Please copy exactly the line that contains "Select the Noticias destacadas icon" and every line after it through the end of the records, leaving the pictures out.
***** DATA TO USE
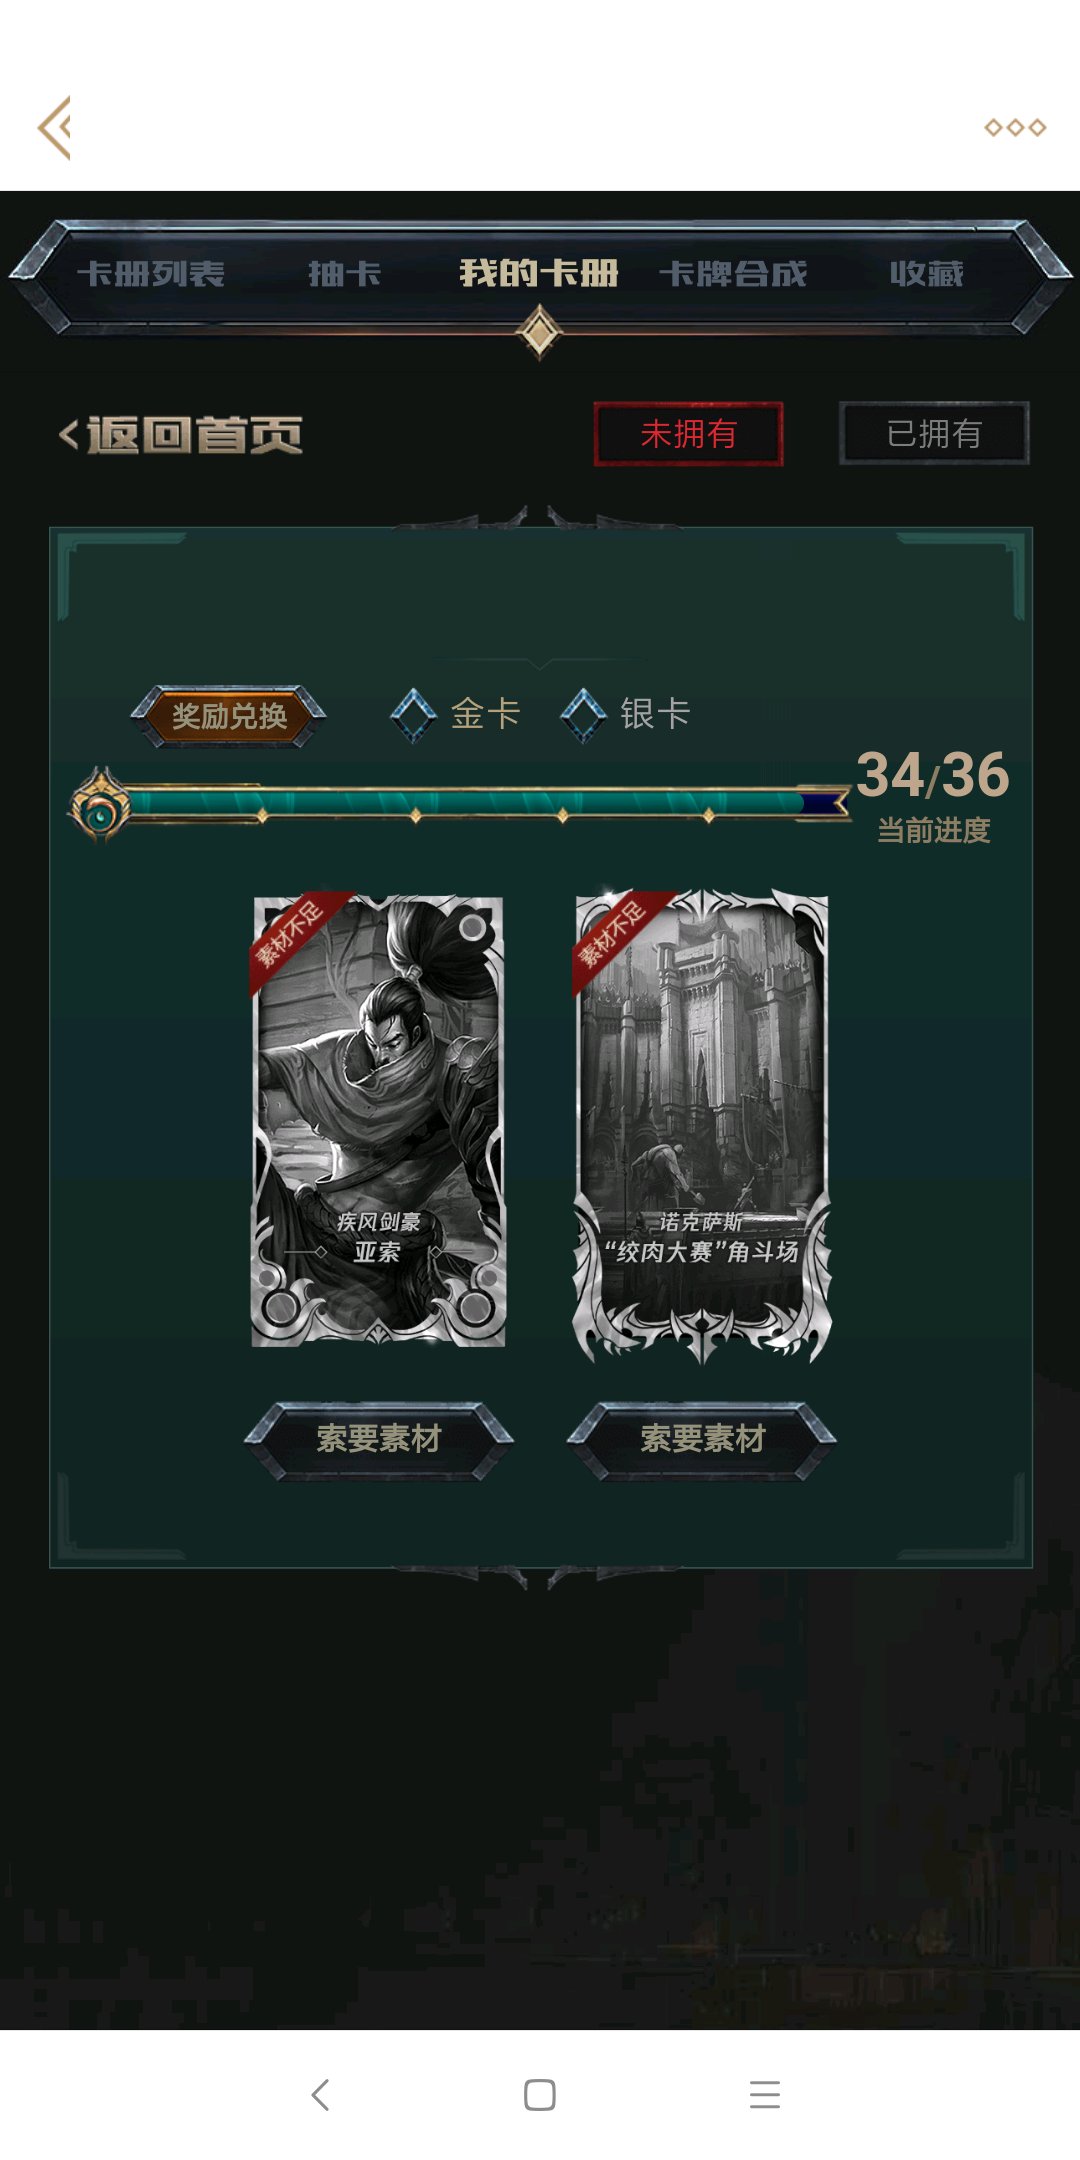This screenshot has width=1080, height=2160.
Task: Tap the Android back navigation icon
Action: [320, 2094]
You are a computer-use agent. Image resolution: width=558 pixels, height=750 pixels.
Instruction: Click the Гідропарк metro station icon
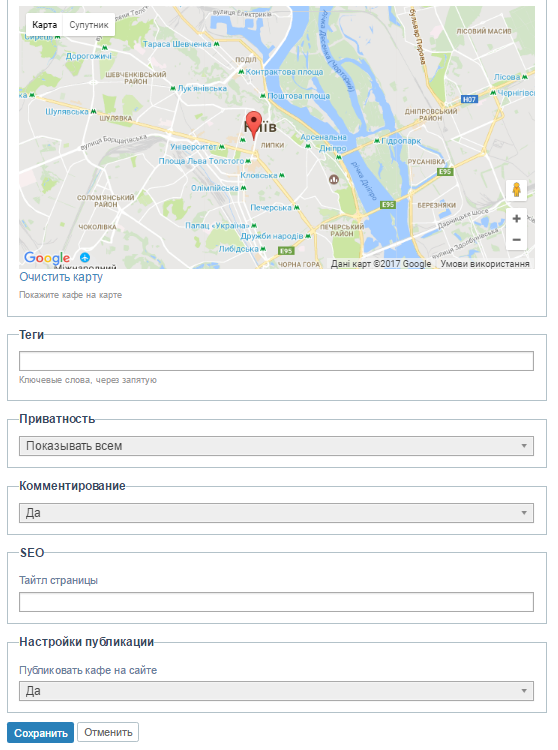click(377, 141)
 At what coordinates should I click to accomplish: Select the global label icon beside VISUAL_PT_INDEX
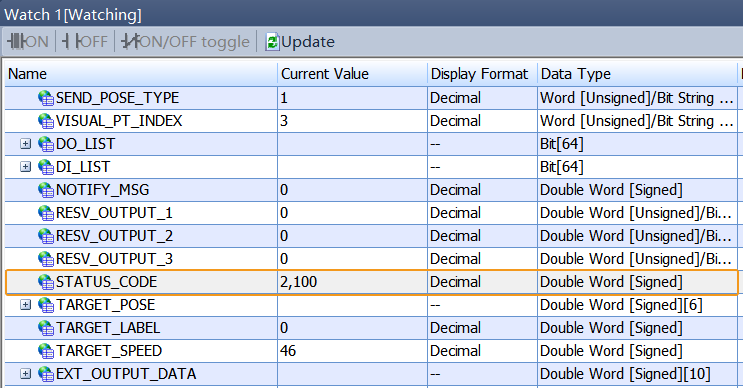(46, 121)
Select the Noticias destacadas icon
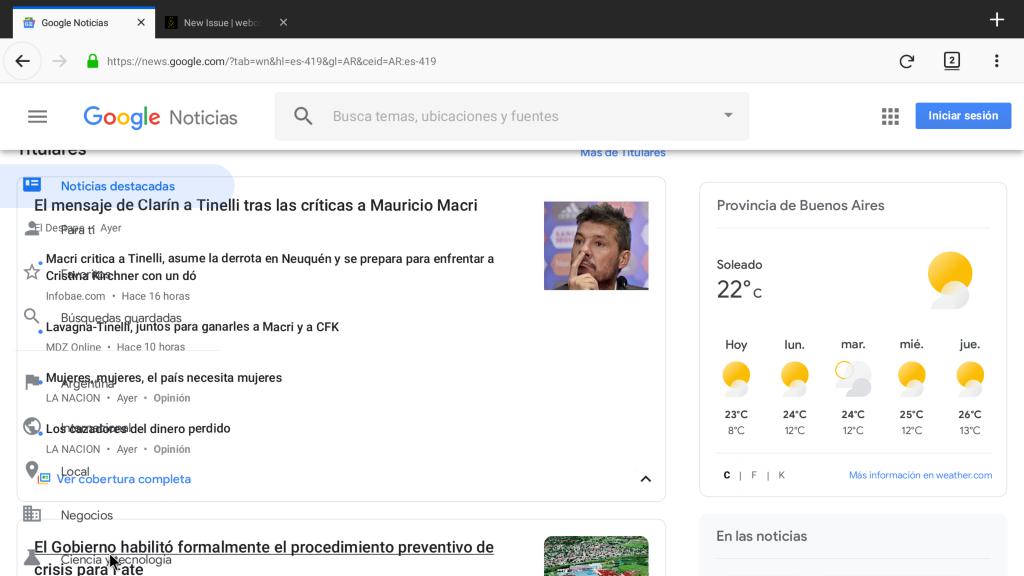1024x576 pixels. 32,185
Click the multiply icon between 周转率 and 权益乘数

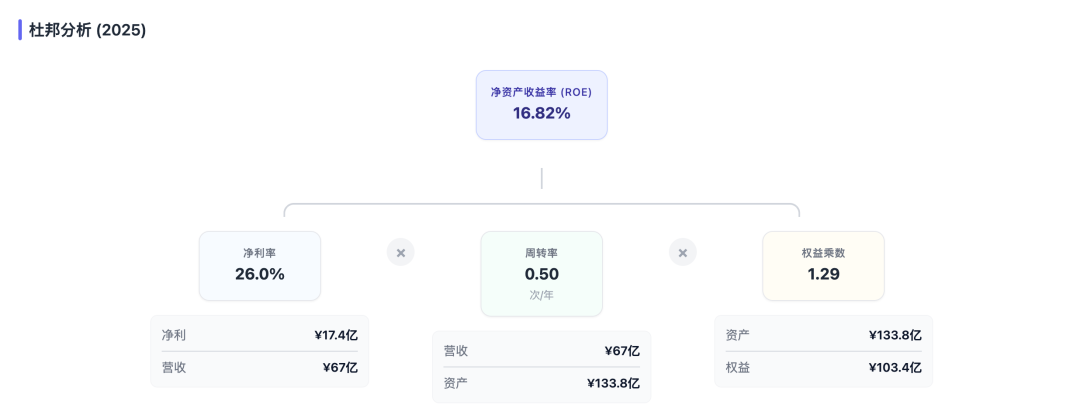point(682,253)
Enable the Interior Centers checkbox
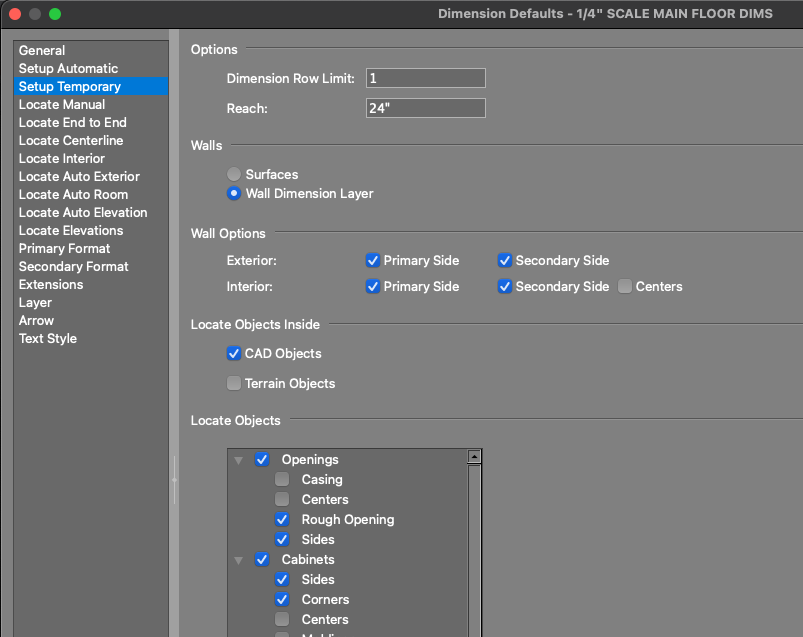The width and height of the screenshot is (803, 637). click(625, 287)
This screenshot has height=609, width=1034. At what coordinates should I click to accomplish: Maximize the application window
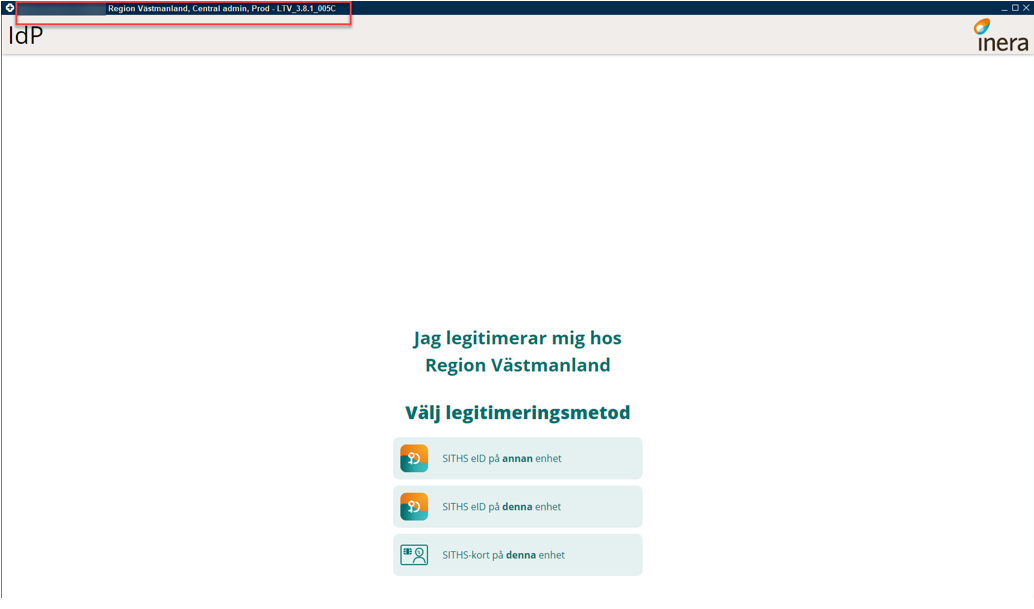coord(1014,7)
**********
- OUTPUT -
Select the Noticias destacadas icon
1024x576 pixels. 32,185
Click the multiply icon between 周转率 and 权益乘数

point(682,253)
Enable the Interior Centers checkbox
The width and height of the screenshot is (803, 637). click(625, 287)
This screenshot has height=609, width=1034. At what coordinates should I click to accomplish: Maximize the application window
coord(1014,7)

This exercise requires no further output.